**EXERCISE BRIEF:**
Whenever the word "message" appears in a line of the data below, copy that line.

(Collected data)
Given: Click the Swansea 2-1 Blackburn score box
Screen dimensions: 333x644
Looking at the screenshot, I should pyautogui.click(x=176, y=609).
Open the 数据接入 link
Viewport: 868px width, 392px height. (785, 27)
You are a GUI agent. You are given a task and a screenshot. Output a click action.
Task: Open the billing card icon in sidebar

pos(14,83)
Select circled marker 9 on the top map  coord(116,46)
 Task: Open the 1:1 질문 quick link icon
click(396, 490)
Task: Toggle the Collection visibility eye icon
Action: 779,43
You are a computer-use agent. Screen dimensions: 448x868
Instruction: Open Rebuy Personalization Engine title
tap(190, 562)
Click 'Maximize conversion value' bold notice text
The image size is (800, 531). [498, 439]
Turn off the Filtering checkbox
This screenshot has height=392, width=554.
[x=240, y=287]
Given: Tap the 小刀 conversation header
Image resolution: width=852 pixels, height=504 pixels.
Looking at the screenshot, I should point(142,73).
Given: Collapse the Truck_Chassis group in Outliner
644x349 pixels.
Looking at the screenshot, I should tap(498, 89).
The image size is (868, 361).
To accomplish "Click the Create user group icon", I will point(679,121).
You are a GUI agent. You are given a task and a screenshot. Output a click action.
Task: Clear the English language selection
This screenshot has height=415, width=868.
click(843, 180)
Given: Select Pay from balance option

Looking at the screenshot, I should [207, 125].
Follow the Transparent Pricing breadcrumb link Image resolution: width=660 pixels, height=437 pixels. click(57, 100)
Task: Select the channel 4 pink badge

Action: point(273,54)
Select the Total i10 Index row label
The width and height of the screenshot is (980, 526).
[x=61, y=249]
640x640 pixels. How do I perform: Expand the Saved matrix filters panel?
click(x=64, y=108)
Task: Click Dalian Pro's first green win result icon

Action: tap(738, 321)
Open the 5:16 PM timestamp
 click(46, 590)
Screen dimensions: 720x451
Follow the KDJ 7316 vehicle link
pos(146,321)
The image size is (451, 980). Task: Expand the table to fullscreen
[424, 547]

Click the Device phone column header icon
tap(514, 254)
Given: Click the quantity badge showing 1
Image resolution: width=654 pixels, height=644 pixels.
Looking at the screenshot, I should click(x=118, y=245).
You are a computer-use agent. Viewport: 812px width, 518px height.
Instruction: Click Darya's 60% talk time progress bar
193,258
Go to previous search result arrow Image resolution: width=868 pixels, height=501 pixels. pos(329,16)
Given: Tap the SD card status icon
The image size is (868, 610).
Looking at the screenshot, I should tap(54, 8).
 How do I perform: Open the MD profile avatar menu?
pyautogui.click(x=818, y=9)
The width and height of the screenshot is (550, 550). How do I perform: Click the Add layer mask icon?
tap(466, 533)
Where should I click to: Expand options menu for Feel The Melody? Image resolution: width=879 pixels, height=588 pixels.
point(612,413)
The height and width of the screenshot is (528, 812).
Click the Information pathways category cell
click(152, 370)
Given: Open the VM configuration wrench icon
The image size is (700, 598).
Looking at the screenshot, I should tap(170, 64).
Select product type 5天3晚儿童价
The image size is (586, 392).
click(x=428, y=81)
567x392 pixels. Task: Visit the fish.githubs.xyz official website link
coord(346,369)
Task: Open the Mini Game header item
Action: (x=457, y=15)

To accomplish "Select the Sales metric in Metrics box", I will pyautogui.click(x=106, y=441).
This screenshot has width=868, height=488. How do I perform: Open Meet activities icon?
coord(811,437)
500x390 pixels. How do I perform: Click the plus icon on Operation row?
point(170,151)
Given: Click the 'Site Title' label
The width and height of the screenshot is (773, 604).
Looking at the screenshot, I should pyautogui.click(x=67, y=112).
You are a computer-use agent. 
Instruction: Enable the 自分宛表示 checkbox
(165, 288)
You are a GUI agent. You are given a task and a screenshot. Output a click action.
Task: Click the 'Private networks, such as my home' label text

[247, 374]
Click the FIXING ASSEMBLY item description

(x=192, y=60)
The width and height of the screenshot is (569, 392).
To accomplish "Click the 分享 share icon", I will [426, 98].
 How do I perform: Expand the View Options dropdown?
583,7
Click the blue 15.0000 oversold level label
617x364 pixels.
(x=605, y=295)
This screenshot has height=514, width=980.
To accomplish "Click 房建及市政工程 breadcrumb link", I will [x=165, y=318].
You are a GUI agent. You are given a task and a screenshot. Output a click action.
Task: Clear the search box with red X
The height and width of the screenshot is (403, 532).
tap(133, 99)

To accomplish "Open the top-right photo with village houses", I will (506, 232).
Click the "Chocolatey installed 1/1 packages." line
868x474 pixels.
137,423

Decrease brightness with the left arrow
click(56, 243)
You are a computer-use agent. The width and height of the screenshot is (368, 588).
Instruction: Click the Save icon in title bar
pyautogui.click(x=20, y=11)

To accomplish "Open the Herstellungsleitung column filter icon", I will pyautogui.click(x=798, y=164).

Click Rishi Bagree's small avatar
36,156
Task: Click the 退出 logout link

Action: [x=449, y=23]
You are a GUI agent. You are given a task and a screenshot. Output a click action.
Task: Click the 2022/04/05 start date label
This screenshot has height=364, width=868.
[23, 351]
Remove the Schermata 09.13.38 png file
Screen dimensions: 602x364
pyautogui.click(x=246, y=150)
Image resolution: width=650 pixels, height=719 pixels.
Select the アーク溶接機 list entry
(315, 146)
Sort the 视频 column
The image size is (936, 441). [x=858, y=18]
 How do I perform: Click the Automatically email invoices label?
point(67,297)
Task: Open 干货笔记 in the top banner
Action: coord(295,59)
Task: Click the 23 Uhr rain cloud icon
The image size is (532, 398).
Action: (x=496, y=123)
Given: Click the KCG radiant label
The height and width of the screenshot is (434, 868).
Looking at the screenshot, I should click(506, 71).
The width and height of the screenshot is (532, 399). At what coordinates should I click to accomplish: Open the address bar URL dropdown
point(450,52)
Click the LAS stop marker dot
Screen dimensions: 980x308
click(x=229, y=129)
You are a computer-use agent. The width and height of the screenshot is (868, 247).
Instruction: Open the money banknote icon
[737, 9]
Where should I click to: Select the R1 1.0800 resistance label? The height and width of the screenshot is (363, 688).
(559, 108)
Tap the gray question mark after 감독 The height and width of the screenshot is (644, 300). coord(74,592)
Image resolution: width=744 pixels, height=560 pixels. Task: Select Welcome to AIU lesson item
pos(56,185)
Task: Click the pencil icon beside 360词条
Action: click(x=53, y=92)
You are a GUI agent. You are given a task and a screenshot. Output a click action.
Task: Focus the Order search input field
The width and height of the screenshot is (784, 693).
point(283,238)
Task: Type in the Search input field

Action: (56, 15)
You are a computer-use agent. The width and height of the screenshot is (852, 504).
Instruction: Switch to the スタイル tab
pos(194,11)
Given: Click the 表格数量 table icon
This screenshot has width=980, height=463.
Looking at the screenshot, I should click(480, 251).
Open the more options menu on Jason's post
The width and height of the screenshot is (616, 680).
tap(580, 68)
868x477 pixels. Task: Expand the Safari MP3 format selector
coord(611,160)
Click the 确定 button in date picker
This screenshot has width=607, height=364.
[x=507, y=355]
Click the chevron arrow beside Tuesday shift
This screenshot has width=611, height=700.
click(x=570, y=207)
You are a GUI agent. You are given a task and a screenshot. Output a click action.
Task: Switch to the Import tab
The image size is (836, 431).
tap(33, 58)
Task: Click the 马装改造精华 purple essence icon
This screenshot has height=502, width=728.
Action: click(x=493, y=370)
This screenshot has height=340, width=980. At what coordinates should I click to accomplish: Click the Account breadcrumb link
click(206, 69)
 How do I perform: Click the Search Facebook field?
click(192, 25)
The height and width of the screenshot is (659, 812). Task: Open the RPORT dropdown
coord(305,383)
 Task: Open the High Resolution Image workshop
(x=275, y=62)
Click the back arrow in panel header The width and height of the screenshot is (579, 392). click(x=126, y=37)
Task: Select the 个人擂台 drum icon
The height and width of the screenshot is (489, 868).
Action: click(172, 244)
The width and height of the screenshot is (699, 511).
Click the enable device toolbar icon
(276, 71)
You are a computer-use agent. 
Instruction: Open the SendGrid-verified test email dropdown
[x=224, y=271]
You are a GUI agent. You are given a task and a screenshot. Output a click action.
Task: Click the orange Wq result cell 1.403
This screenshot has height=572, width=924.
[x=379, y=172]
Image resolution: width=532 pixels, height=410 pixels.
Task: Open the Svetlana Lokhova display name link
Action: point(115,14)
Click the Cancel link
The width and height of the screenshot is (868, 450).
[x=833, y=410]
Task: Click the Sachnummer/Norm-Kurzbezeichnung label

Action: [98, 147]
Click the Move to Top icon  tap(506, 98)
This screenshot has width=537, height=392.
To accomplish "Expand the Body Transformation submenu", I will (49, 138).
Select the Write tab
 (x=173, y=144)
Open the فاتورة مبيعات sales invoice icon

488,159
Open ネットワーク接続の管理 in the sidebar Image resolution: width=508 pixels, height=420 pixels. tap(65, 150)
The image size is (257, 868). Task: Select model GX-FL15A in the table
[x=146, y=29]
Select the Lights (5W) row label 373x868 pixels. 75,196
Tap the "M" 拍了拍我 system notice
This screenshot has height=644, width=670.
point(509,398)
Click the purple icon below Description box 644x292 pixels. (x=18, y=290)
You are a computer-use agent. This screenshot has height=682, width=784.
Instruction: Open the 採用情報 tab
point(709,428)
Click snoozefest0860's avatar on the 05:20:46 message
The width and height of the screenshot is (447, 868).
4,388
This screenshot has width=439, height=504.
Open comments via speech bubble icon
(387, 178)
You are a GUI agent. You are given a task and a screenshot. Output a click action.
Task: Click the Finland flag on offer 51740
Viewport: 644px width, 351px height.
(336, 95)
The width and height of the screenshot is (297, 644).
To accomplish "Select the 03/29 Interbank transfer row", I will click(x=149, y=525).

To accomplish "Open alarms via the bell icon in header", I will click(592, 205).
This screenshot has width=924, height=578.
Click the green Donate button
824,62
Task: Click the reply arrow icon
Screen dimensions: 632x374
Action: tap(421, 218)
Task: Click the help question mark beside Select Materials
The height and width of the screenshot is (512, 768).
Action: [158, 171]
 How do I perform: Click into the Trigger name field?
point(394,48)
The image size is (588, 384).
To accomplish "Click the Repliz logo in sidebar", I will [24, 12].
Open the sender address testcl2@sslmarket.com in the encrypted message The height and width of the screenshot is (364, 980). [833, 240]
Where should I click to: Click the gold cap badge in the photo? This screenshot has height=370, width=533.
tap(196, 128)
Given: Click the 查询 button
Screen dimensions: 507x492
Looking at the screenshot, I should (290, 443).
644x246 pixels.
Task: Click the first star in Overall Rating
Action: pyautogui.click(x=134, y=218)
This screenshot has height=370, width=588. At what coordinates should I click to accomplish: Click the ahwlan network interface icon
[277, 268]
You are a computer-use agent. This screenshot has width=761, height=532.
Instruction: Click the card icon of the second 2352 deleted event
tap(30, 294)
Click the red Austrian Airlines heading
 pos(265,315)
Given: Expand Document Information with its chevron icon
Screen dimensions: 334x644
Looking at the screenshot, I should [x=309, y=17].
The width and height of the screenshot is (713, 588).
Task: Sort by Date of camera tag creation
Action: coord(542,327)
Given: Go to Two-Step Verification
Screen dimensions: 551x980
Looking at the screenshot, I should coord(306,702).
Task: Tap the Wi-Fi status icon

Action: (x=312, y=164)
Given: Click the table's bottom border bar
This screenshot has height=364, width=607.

**EXERCISE ANSWER:**
Click snoozefest0860's avatar on the 05:20:46 message
Open the sender address testcl2@sslmarket.com in the encrypted message The height and width of the screenshot is (364, 980). [833, 240]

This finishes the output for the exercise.